Search Engines, Free Advertising, and the Content Industry

Search Engines, Free Advertising, and the Content Industry

In 1925, a music industry professional complained to the New York Times that the new medium of radio was destroying the industry's business model by making songs too widely available to the public for free. The Times quoted the unnamed professional saying:

The public will not buy songs it can hear almost at will by a brief manipulation of the radio dials. If we could control completely the broadcasting of our compositions we would endeavor to prevent this saturation of the radio listeners with any particular song. . . .

We are striving to have the copyright law, which protects us from the free use of our compositions by the makers of phonograph records and music rolls, construed to cover broadcasting. The law specifies that we must be compensated if any of our songs are used by some one else for profit to them. We contend that the radio station is an enterprise founded for gain. It is not controlled by those purveying sets or parts, it is employed by organizations which use it as a medium of institutional advertising.

The music industry professional got his wish as far as copyright, and has turned out to be right in another way as well, though surely not in a way he would have expected. Radio is treated as free advertising -- and primarily for music producers! This is, in fact, the main reason why terrestrial radio stations are presently statutorily exempt from paying royalties.

Today, the story of radio's transition from content industry bete noir to one of its core advertisers is being replayed in the case of another medium that content industry professionals once lambasted as nothing but a gateway for pirates: search engines,

In a report released today by Google, the company lays out the case that search engines aren't major driver of piracy.The report claims that search is responsible for just 16 percent of the traffic to sites that host pirated content.
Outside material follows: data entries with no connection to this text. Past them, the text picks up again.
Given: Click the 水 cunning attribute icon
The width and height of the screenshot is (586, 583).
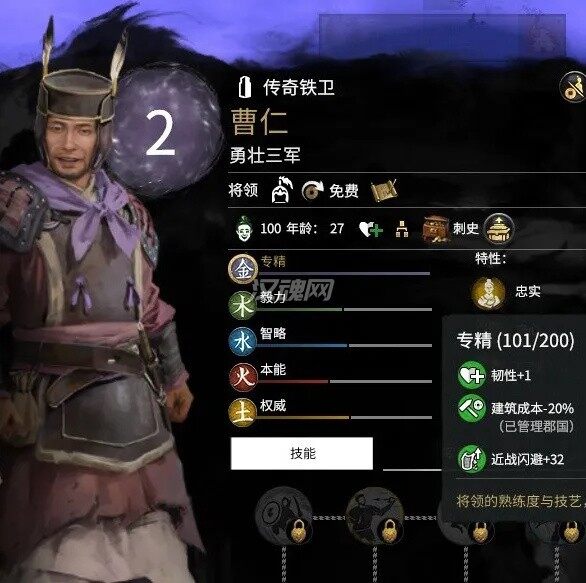Looking at the screenshot, I should coord(243,342).
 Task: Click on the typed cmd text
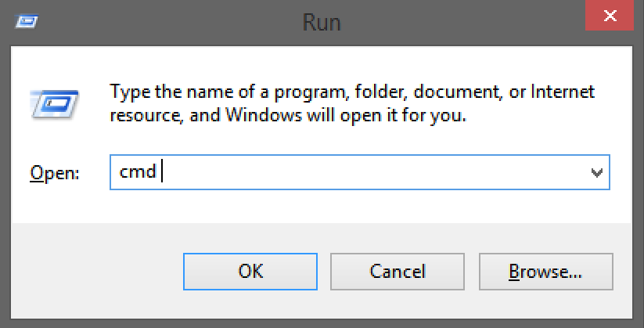coord(138,171)
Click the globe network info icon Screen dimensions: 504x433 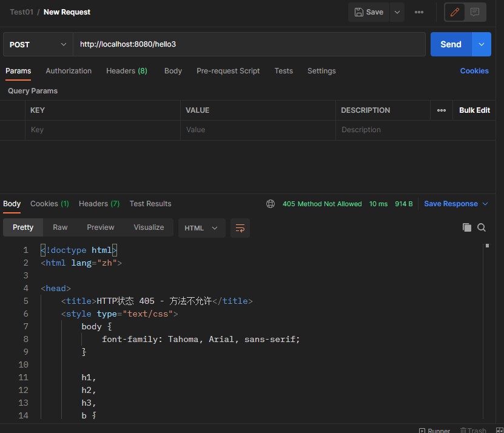coord(270,204)
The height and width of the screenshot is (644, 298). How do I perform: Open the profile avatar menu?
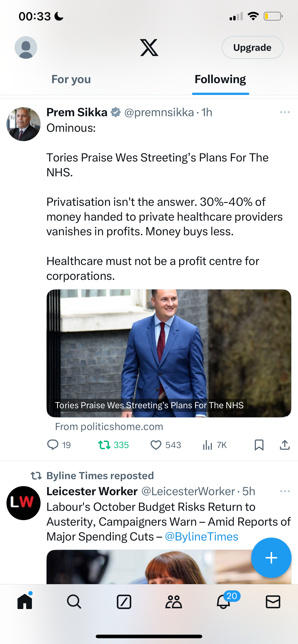[x=26, y=48]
By contrast, studies have shown that 64 percent of the traffic to legitimate sites comes from search engines.

To take one example, "katy perry" gets searched for 200,000 more times on Google than "free katy perry mp3." What's more, under new changes to the company's search algorithm, legitimate sources of Katy Perry's music will show up first on both searches, at no cost to Perry herself (though individual content salesmen such as Apple, Amazon or Spotify can pay to have their digital storefronts advertised prominently).
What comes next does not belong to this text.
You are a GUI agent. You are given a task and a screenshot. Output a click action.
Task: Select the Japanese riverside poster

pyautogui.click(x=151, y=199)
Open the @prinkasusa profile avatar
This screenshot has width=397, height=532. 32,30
Starting in 2012, Google began "downranking" sites that receive a high volume of Digital Millennium Copyright Act take-down complaints, meaning that those results automatically are ranked lower in Google's search algorithm. The new tweaks will go further to prioritize results forlegitimate sources of film, music and other copyrighted content, as well as offering users multiple sources from which that content can be purchased, rented or streamed. This would apply even for obvious piracy-oriented searches, such as "the big lebowski torrent."

In short, for content producers, search engines serve as a form of free advertising, paid for either by middlemen online retailers, or by the search engine itself. As the Google report puts it:

Piracy often arises when consumer demand goes unmet by legitimate supply. As services ranging from Netflix to Spotify to iTunes have demonstrated, the best way to combat piracy is with better and more convenient legitimate services. The right combination of price, convenience and inventory will do far more to reduce piracy than enforcement can.

Consumers have a huge appetite for content, and there's evidence that they're willing to pay a lot for it. A report from May 2013 found that the most frequent consumers of pirated digital files actually spend 300 percent more on content than so-called "honest" consumers. This tendency for piracy itself to serve as a form of free advertising is why savvy media producers, such as the makers of HBO's Game of Thrones, find high piracy rates flattering, rather than alarming. Once HBO's new stand-alone streaming service launches, these users of pirated content easily could turn into legitimate consumers.

Search engines thus have a huge opportunity to exploit a market with an above-average appetite for content and expose it to more ways to purchase that content. This benefits search engines like Google, but it also benefits the content industry itself.

Of course, as the 1925 Times quote demonstrates, the content industry hasn't always been eager to embrace innovation. The disruptive effects of the Internet have shaken a lot of established content industry business models, which has led some of those industries into efforts at outright censorship, both through abuse of the DMCA's take-down system and through attempts to bake censorship into the Internet itself, via new legislation and trade agreements.

Google's report provides some truly lurid examples of what that "abuse" looks like, such as a film company allegedly trying to get a major newspaper's review of their film blocked in search results. Techdirt has also outlined some truly ridiculous examples of DMCA takedown requests. In view of these shameless attempts at censorship, Google's decision to protect against DMCA abuse from both directions is prudent. It remains to be seen whether these safeguards will continue to hold, but the proliferation of information about fair use on the Internet suggests reason for optimism.

Distinguishing between fighting piracy as an industry, and fighting individual pirates, who are rarely the hardened criminals that content industry advocates paint them as, could be a major step toward a better Internet both for consumers and producers.